The Network of Intangible Cultural Heritage (ICH) shows the variety of cultural expressions that communities, groups or individuals themselves recognize as intangible cultural heritage. They have registered this ICH in the Network. The Dutch Centre for Intangible Cultural Heritage is therefore not responsible for the content of the description.

Description

Giving guest lessons on WW2 and other genocides. Telling stories is of all times, that also applies to telling personal stories that have to do with events about WW2 and, for example, the Holocaust. The stories are often told in the family, but also in schools and public commemorations. These subjects are also dealt with annually in the teaching methods in primary and secondary schools. Inviting a guest speaker has a tradition that has been taking place since the 1970s and is now being adopted by the second and third generations.

Those involved are Dutch with a story of their family, born between 1946 and 2000. This concerns the second, third and fourth generation. The post-war foundation trains the post-war generation of guest speakers to tell their personal stories in schools and public gatherings with subjects like WW2 and other genocides. Topics include the Holocaust, resistance, forced labor, hiding, Dutch collaborators, the police actions in the aftermath of the Dutch East Indies and the UN peacekeeping operations .

Telling your personal story about WW2 is also closely related to commemorations. The first memorial was held on 4 May 1946. In the first instance, only the Dutch soldiers and resistance fighters who died in the Second World War were commemorated. The initiative for this was taken by Jan Drop (1907-1993) from The Hague, whose father and brother were killed in the war.
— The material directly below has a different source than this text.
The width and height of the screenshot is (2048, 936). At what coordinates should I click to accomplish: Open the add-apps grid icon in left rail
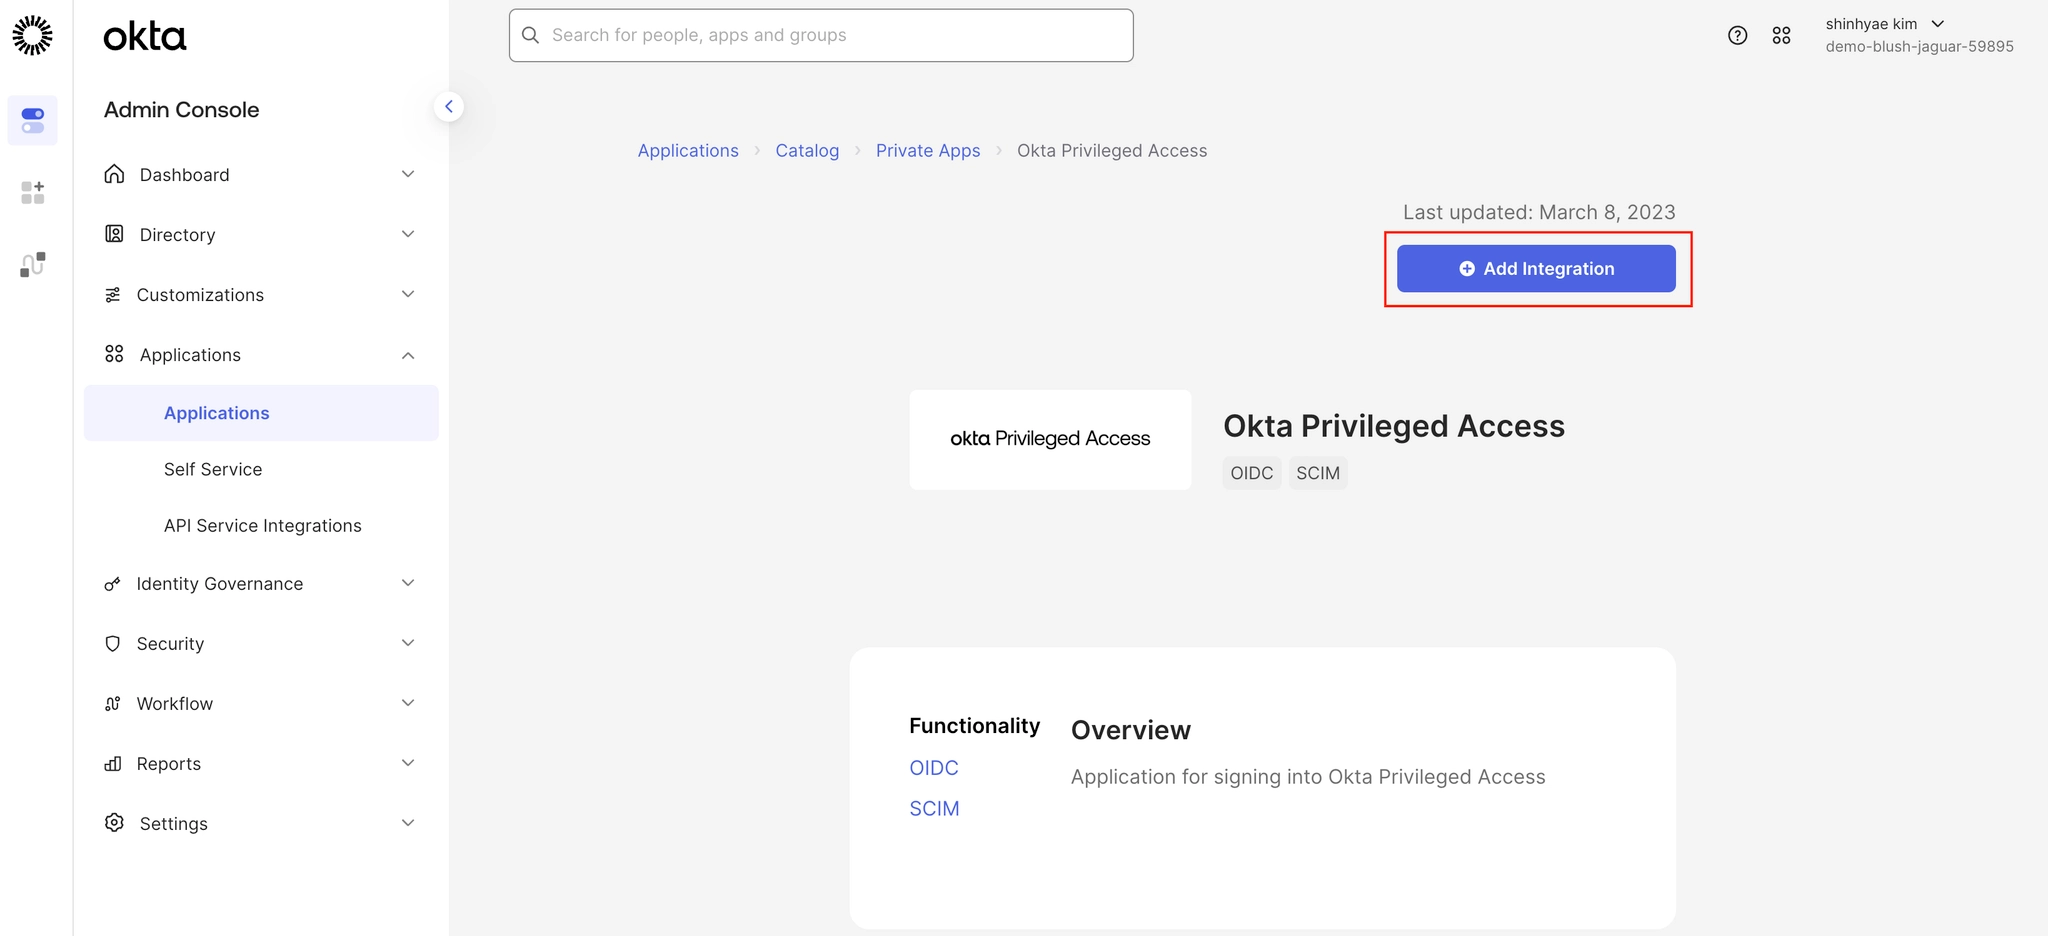(33, 192)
Drop and his wife Gré helped Jews in hiding and received the Yad Vashem award for this. The definitions of who had to be honored were shocked. In 1961 the official memorandum for May 4 was adjusted, which also commemorated the fallen on the Dutch side during other military conflicts, such as the police actions after the Dutch-Indies and UN peacekeeping operations in Lebanon, Bosnia and Afghanistan, for example.

Eventually, all Dutch people who were killed from the Second World War by war acts or UN peacekeeping missions were commemorated, both inside and outside the Netherlands. From 1981, the commemoration is also directed against 'racism and intolerance'. The fact that all victims must have had Dutch nationality was not officially established until 2015.